Expedia's B2B Machine Is Growing Twice as Fast as Consumer. Here's Why That Hits Your P&L.
Expedia just posted a quarter where its B2B business grew 24% while consumer bookings crawled at 4%. If you don't understand what that split means for your distribution costs, you're about to learn the hard way.
Expedia dropped Q4 numbers on February 12th that Wall Street liked for about five minutes. Revenue hit $3.5 billion, up 11%. Adjusted EBITDA jumped 32% to $848 million. Adjusted EPS of $3.78 crushed the $3.25 estimate. Then Citigroup slashed the price target from $281 to $225 and the stock dropped 7.2%. The Street's concern: margin expansion guidance for 2026 is only 100-125 basis points. Translation for us hotel people: Expedia is growing fast but spending a lot to do it. Where's that spend going? Into the B2B engine that's quietly reshaping how your rooms get sold.
Here's the number that should have every revenue manager's attention: B2B revenue hit $1.3 billion in Q4, up 24% year over year. Consumer revenue grew 4%. The B2B segment, which includes Expedia Partner Solutions and white-label distribution, now accounts for 37% of total revenue. That was closer to 25% three years ago. This isn't a side business. It's becoming the business. And when Expedia's B2B president says the goal is to be the "one stop shop" for distribution partners, what he's really saying is that your rooms are being sold through channels you may not even recognize as Expedia. That airline website bundling a hotel? Expedia back-end. That credit card travel portal? Expedia back-end. That regional OTA in Southeast Asia? Probably Expedia back-end.
Why should you care? Because B2B distribution is opaque by design. When a guest books through a white-label partner powered by Expedia Partner Solutions, the commission structure, the rate parity implications, and the data ownership all get murkier. You might see the booking show up as a third-party channel in your PMS and assume it's a standard OTA transaction. It's not. The economics can be different, and often worse, because there's an additional intermediary taking a cut. I talked to a revenue director last month who spent two weeks tracing bookings back to their actual source and found that 14% of what she thought were "direct" bookings from a corporate travel platform were actually flowing through an Expedia B2B pipe with a blended commission north of 20%.
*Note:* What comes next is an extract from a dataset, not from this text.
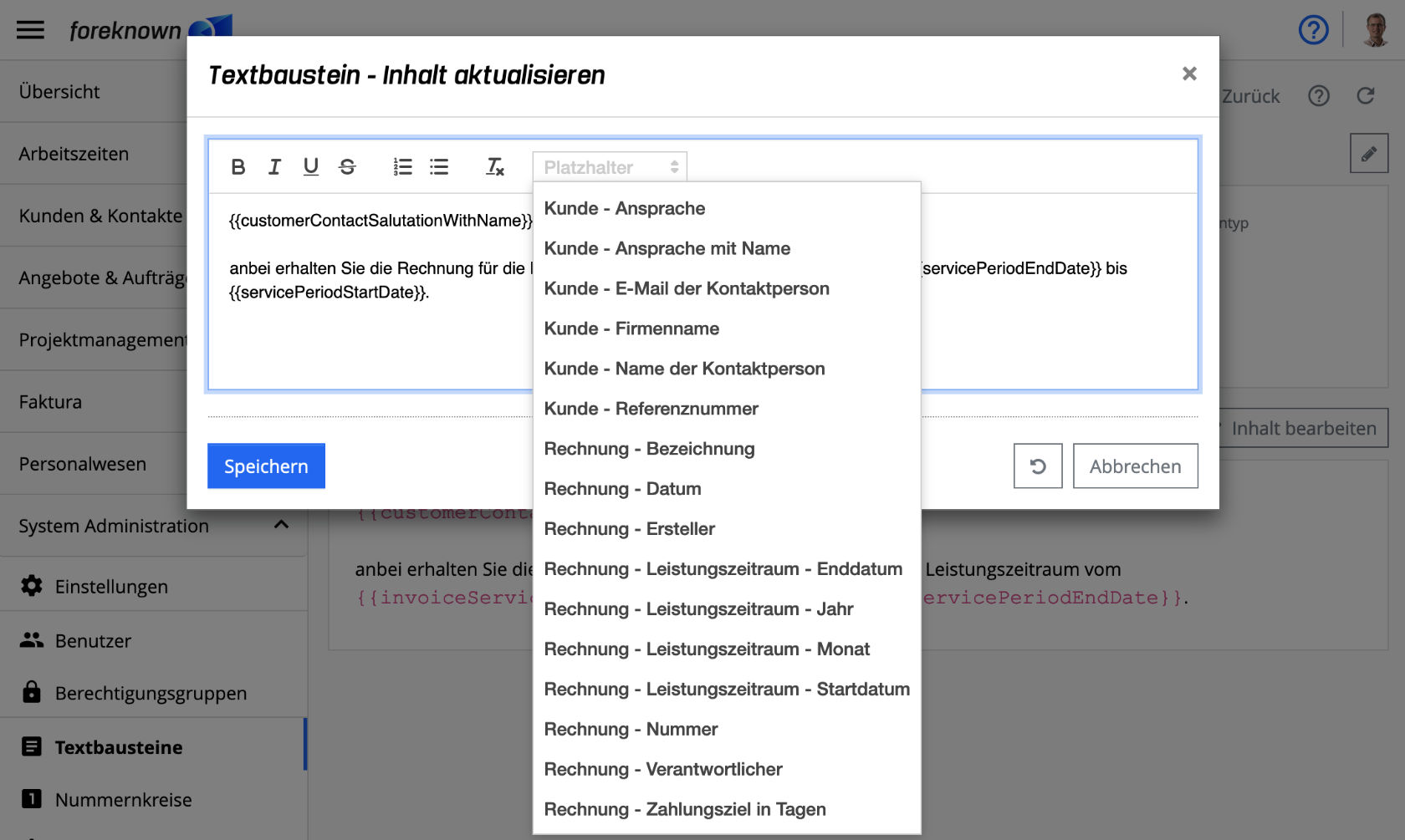Select the Einstellungen gear icon
Screen dimensions: 1405x840
[31, 586]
Expedia's also pushing hard on AI and their One Key loyalty program, and they're telling investors these tools drive marketing efficiency and guest retention. Let me translate that too. "Marketing efficiency" means they're getting better at bidding on your brand name in search. "Guest retention" means they want travelers loyal to Expedia's ecosystem, not to your hotel. The 94 million room nights booked in Q4 alone tells you the scale of demand they're aggregating. Every room night booked through their loyalty program is a guest relationship you don't own.
For 2026, Expedia's guiding to 6-9% revenue growth and 6-8% gross bookings growth. That's not blowout growth, but it doesn't need to be. The shift toward B2B means they're embedding deeper into the distribution stack, making themselves harder to displace. If you're an independent operator, this is the competitive environment you're up against. If you're a branded operator, your brand's own loyalty program is in a street fight with One Key for the same traveler. Either way, the cost of getting a guest into your hotel is going up, not down. The math doesn't lie. Pull your channel mix report this week. Trace every booking back to its actual source. Know what you're paying. Because Expedia sure as hell knows what they're charging.
If you're a revenue manager or GM at any property doing meaningful OTA volume, pull your source-of-business report for January and February right now. Don't look at channel categories. Look at actual booking sources. If your PMS lumps white-label and B2B bookings into generic buckets, call your rep and demand a breakdown. Then calculate your true blended commission rate per channel, not the rate in your contract, the actual net rate after every intermediary takes their piece. You can't manage distribution cost you can't see.